É de sublinhar que a África do Sul também beneficia de um exército apolítico e profissional que se tem abstido de se envolver em políticas partidárias.
Uma outra ameaça ao reforço da democracia sul-africana é a violência política persistente, nomeadamente os assassínatos de rivais políticos. Esta tática criminosa de obtenção de poder está a escalar em algumas regiões do país. Muitas vezes impunes, os assassinatos políticos normalizaram-se, o que, por sua vez, intensifica a polarização política. Só no ano passado, registaram-se 20 assassinatos políticos de vereadores na província de KwaZulu-Natal, muitas vezes ligados a lutas internas entre facções do ANC e entre as ramificações do partido.

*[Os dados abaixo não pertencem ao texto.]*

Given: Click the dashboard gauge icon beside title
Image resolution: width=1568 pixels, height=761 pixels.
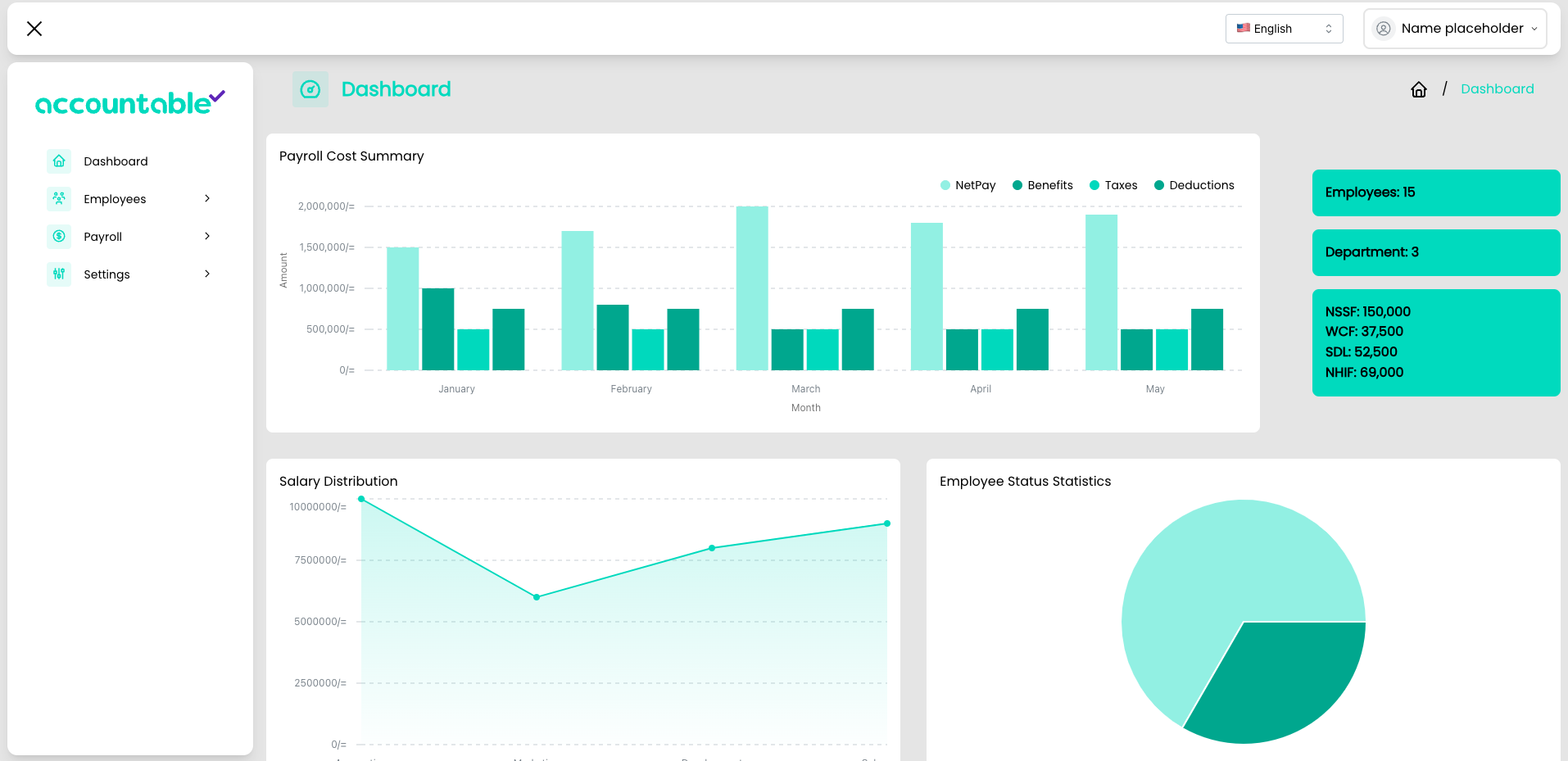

As eleições na África do Sul serão um teste à capacidade do país para utilizar os processos democráticos para forjar novas alianças internas e colocar o país numa via de reforma.
As eleições sul-africanas também têm de enfrentar a perspetiva de interferência russa nas eleições, em consonância com os seus esforços noutras partes do continente. A Rússia tem estado ativa na promoção da desinformação na África do Sul para fomentar a polarização e a desilusão para com a democracia.
As eleições na África do Sul representam uma avaliação da forma como o ANC está a lidar com a evolução dos desafios sociais e económicos que o país enfrenta. Constituirão também um teste à capacidade do país para utilizar os processos democráticos para forjar novas alianças internas para enfrentar estes desafios e colocar o país numa via de reforma.